> **TASK OBJECTIVE**
Output the full listing below, keeping each line exact.
DATA LISTING Start Marker
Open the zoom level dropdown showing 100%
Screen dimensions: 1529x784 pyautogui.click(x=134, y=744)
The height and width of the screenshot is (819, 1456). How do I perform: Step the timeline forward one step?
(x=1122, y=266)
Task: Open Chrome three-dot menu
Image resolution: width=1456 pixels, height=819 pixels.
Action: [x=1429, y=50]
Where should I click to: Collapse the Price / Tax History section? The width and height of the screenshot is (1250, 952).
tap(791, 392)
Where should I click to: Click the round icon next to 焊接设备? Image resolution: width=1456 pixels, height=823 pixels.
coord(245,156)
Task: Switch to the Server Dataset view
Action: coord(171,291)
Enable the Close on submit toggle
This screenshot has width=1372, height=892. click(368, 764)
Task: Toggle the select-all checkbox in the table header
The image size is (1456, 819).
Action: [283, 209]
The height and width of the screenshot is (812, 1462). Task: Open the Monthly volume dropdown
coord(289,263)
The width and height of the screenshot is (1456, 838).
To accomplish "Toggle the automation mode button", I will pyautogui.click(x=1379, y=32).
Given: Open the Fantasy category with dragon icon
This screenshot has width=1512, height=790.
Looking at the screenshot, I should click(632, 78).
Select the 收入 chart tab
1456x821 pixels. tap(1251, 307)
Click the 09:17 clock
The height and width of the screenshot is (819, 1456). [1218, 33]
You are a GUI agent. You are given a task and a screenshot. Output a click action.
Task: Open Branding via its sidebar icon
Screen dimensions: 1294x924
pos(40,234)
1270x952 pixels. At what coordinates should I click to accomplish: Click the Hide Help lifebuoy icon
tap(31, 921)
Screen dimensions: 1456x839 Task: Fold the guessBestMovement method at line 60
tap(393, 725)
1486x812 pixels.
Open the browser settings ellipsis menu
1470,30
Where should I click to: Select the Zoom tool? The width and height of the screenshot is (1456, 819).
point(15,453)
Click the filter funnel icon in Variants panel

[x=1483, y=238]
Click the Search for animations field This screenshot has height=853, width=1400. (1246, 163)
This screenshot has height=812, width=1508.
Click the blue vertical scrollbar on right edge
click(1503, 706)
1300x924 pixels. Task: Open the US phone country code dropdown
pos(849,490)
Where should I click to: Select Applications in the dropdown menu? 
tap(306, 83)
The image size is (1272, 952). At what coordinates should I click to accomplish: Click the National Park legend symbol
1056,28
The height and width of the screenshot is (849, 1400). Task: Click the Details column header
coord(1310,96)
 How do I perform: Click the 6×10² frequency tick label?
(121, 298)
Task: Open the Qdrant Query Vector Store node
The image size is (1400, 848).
DATA LISTING End Marker
> **EXERCISE OUTPUT**
Open the zoom level dropdown showing 100%
Screen dimensions: 1529x784 pyautogui.click(x=134, y=744)
The height and width of the screenshot is (819, 1456). How do I perform: Step the timeline forward one step?
(x=1122, y=266)
Task: Open Chrome three-dot menu
Image resolution: width=1456 pixels, height=819 pixels.
Action: [x=1429, y=50]
Where should I click to: Collapse the Price / Tax History section? The width and height of the screenshot is (1250, 952).
tap(791, 392)
Where should I click to: Click the round icon next to 焊接设备? Image resolution: width=1456 pixels, height=823 pixels.
coord(245,156)
Task: Switch to the Server Dataset view
Action: coord(171,291)
Enable the Close on submit toggle
This screenshot has width=1372, height=892. click(368, 764)
Task: Toggle the select-all checkbox in the table header
The image size is (1456, 819).
Action: [283, 209]
The height and width of the screenshot is (812, 1462). Task: Open the Monthly volume dropdown
coord(289,263)
The width and height of the screenshot is (1456, 838).
To accomplish "Toggle the automation mode button", I will pyautogui.click(x=1379, y=32).
Given: Open the Fantasy category with dragon icon
This screenshot has width=1512, height=790.
Looking at the screenshot, I should click(632, 78).
Select the 收入 chart tab
1456x821 pixels. tap(1251, 307)
Click the 09:17 clock
The height and width of the screenshot is (819, 1456). [1218, 33]
You are a GUI agent. You are given a task and a screenshot. Output a click action.
Task: Open Branding via its sidebar icon
Screen dimensions: 1294x924
pos(40,234)
1270x952 pixels. At what coordinates should I click to accomplish: Click the Hide Help lifebuoy icon
tap(31, 921)
Screen dimensions: 1456x839 Task: Fold the guessBestMovement method at line 60
tap(393, 725)
1486x812 pixels.
Open the browser settings ellipsis menu
1470,30
Where should I click to: Select the Zoom tool? The width and height of the screenshot is (1456, 819).
point(15,453)
Click the filter funnel icon in Variants panel

[x=1483, y=238]
Click the Search for animations field This screenshot has height=853, width=1400. (1246, 163)
This screenshot has height=812, width=1508.
Click the blue vertical scrollbar on right edge
click(1503, 706)
1300x924 pixels. Task: Open the US phone country code dropdown
pos(849,490)
Where should I click to: Select Applications in the dropdown menu? 
tap(306, 83)
The image size is (1272, 952). At what coordinates should I click to accomplish: Click the National Park legend symbol
1056,28
The height and width of the screenshot is (849, 1400). Task: Click the Details column header
coord(1310,96)
 How do I perform: Click the 6×10² frequency tick label?
(121, 298)
Task: Open the Qdrant Query Vector Store node
The image size is (1400, 848).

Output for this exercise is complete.